TEMPO.CO, Jakarta - Forum Indonesia untuk Transparansi Anggaran (Fitra) mencatat sedikitnya ada 10 poin yang bermasalah pada Rancangan Undang-Undang (RUU) Pengampunan Pajak (tax amnesty). Pertama adalah dasar argumentasi RUU Pengampunan Pajak dalam pasal 23 A bertentangan dengan Konstitusi UUD 1945 pasal 23 dan 23 A tentang pengelolaan APBN dan Pemungutan Pajak. "Pemungutan pajak dalam proses APBN sudah ada sistem hukumnya yang bersifat memaksa, bukan mengampuni," ujar Staff Advokasi Fitra, Gulfino Che Guevaratto di Sekertariat Nasional Fitra di Mampang Prapatan, Jakarta, Selasa, 8 Maret 2016.
Kedua, ada skala prioritas revisi UU Nomor 6 Tahun 1983 tentang Ketentuan Umum dan Tata Cara Perpajakan (KUP). Menurut Fino, RUU Pengampunan Pajak juga mendegradasi UU KUP terkait kewenangan dan penyederhanaan sistem pemungutan pajak. "Proses RUU Pengampunan pajak ini terkesan dipaksakan karena belum ada naskah akademiknya, sehingga potensi melanggar aturan sebelumnya akan sangat besar," ujarnya.
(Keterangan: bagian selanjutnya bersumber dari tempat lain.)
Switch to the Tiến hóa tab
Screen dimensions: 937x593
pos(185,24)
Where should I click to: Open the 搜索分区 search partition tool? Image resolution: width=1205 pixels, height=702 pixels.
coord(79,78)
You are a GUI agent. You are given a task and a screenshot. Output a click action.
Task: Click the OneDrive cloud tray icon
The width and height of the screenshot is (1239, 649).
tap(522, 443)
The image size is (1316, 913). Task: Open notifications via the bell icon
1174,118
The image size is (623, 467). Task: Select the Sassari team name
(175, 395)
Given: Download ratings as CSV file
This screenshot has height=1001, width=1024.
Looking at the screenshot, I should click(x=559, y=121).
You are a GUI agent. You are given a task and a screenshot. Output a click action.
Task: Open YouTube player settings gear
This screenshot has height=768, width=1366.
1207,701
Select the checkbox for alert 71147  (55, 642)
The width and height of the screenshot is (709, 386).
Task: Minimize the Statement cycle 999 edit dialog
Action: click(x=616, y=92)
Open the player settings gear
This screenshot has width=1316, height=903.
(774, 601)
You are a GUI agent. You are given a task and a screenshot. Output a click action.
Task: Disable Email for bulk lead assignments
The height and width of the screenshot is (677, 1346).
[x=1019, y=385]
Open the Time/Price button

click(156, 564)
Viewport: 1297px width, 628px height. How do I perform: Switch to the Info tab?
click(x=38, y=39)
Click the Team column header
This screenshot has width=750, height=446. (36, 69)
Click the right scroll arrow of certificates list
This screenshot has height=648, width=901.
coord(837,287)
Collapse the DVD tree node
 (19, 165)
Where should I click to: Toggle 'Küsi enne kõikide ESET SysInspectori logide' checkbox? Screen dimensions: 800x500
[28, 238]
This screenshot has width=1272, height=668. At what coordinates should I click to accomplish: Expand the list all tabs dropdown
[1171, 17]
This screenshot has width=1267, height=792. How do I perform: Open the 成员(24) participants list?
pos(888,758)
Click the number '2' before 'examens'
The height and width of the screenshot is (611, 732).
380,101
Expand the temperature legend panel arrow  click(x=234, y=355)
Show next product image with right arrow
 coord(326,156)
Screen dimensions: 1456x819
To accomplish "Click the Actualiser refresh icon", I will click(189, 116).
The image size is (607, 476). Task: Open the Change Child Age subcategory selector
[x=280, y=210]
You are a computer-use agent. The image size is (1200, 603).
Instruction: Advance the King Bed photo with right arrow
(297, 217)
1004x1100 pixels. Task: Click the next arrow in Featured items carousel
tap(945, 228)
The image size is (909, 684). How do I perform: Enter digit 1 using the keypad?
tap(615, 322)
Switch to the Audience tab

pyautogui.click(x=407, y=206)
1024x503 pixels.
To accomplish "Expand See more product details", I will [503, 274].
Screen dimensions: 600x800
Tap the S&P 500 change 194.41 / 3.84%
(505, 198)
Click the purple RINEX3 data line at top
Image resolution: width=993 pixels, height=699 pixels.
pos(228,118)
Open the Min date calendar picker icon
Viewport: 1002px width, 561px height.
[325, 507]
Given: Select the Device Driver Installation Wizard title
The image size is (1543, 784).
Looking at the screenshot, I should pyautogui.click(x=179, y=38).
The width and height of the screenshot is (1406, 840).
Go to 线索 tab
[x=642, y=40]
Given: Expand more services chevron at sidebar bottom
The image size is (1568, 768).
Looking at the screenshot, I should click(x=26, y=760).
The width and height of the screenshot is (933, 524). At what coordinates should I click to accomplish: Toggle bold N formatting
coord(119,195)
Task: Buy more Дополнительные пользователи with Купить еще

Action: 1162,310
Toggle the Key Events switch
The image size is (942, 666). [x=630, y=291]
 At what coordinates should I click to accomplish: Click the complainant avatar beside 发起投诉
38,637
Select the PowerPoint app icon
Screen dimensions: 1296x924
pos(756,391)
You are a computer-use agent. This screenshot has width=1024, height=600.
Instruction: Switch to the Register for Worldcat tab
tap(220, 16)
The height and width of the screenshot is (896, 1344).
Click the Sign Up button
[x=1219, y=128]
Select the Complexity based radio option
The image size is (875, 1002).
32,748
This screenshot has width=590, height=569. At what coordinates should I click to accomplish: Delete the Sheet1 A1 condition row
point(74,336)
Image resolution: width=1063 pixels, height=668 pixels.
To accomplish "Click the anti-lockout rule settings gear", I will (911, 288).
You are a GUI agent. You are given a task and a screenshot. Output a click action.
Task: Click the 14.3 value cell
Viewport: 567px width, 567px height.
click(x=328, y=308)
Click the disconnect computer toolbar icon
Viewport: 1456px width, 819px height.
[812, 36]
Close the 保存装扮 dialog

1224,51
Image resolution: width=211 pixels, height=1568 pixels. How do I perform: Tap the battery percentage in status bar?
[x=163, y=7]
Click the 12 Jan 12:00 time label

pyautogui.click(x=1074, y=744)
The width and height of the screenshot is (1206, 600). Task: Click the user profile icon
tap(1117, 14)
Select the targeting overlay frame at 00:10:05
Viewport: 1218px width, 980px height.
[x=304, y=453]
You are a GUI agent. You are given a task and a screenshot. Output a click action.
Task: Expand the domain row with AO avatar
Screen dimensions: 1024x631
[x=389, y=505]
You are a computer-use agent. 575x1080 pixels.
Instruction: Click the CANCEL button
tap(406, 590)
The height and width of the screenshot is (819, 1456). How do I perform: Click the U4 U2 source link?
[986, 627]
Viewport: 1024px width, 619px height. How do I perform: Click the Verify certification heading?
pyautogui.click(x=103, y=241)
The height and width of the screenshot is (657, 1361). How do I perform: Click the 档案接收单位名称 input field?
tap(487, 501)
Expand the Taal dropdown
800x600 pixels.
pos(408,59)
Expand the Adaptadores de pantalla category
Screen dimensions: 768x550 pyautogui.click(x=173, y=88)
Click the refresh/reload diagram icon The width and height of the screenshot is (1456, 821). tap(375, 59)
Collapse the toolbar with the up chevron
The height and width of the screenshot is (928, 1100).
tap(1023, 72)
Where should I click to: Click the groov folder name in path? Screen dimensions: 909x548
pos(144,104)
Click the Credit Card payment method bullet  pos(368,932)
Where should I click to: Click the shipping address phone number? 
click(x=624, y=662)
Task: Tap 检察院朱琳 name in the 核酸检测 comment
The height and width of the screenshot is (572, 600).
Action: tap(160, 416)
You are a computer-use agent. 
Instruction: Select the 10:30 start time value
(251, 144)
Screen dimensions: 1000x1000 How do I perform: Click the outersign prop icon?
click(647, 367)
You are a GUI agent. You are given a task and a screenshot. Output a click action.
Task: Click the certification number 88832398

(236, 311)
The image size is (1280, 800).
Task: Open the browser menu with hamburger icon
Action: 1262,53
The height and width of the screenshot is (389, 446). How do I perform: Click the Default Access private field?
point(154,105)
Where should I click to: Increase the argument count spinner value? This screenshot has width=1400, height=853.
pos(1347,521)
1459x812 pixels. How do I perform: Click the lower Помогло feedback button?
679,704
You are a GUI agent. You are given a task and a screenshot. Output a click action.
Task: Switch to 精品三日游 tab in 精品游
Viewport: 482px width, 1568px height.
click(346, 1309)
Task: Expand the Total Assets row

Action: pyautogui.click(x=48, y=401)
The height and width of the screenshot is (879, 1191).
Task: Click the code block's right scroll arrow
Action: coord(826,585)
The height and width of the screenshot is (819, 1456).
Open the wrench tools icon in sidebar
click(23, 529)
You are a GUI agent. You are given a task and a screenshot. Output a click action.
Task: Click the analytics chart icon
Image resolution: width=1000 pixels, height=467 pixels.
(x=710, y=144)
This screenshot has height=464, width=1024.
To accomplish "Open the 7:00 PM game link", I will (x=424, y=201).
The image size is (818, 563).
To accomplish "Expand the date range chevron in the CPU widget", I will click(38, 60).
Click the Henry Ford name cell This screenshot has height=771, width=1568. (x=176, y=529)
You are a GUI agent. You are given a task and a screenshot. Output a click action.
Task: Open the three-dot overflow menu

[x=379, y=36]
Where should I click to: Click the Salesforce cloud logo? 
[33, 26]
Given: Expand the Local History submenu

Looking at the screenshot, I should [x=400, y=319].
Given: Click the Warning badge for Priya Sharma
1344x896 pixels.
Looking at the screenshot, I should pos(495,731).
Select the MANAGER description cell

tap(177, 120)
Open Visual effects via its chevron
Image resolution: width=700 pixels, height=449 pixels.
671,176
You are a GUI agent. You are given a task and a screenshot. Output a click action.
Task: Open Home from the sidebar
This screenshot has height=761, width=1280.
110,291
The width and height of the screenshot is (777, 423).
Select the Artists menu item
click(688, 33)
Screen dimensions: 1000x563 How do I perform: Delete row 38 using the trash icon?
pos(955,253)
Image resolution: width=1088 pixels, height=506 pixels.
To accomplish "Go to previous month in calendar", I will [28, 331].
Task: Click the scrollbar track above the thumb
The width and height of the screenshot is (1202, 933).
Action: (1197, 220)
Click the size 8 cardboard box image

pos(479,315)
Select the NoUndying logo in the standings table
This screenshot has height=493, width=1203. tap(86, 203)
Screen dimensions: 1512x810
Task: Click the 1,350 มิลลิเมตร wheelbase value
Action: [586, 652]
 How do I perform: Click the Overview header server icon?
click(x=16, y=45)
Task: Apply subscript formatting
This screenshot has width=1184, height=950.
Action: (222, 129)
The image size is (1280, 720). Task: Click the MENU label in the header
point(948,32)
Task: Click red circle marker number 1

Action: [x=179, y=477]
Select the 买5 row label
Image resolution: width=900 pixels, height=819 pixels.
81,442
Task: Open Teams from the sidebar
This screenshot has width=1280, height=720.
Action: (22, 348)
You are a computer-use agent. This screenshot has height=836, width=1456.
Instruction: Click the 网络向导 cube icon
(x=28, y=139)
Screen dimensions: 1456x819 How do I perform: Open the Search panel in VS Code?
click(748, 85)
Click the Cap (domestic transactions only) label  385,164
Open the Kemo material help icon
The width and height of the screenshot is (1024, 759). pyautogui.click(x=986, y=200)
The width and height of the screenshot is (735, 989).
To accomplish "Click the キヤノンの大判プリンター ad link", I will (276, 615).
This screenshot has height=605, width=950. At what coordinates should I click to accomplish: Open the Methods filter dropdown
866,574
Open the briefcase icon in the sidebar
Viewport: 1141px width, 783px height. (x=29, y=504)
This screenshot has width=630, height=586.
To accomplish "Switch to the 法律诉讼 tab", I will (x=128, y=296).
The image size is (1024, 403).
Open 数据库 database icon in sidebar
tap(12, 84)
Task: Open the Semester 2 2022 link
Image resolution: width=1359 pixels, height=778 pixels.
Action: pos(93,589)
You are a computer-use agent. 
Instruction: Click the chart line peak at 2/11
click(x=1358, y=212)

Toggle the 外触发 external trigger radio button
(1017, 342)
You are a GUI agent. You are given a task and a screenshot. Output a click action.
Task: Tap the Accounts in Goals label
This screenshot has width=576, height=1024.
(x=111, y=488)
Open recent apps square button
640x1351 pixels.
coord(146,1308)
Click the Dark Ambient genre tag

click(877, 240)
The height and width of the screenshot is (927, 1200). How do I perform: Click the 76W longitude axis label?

Kemudian yang ketiga, menurutnya, RUU ini bertentangan dengan UU Keuangan Negara No. 17 Tahun 2003. Lalu yang keempat adalah pada 1964 dan 1984 sistem pengampunan pajak selalu gagal karena saat ini tidak sejalan dengan sistem dan mekanisme tata cara pemungutan pajak.
Kelima, RUU Pengampunan Pajak berpotensi menjadi fasilitas 'karpet merah' bagi konglomerat, pelaku kejahatan ekonomi dan financial, dan pencucian uang. "RUU ini berpotensi menarik banyak uang haram dalam APBN dan perekonomian Indonesia," ujarnya.
Keenam, pengampunan pajak ini akan semakin memperlebar jarak kemiskinan dan kesejahteraan antara elit dan rakyat biasa karena sistem itu dianggap tidak adil. Hal tersebut tercermin dari pengampunan yang diberikan dalam bentuk sanksi pidana perpajakan dan sanksi dengan berupa uang. "Justru orang kaya mendapatkan perlakuan khusus dari pemerintah," ujar Fino.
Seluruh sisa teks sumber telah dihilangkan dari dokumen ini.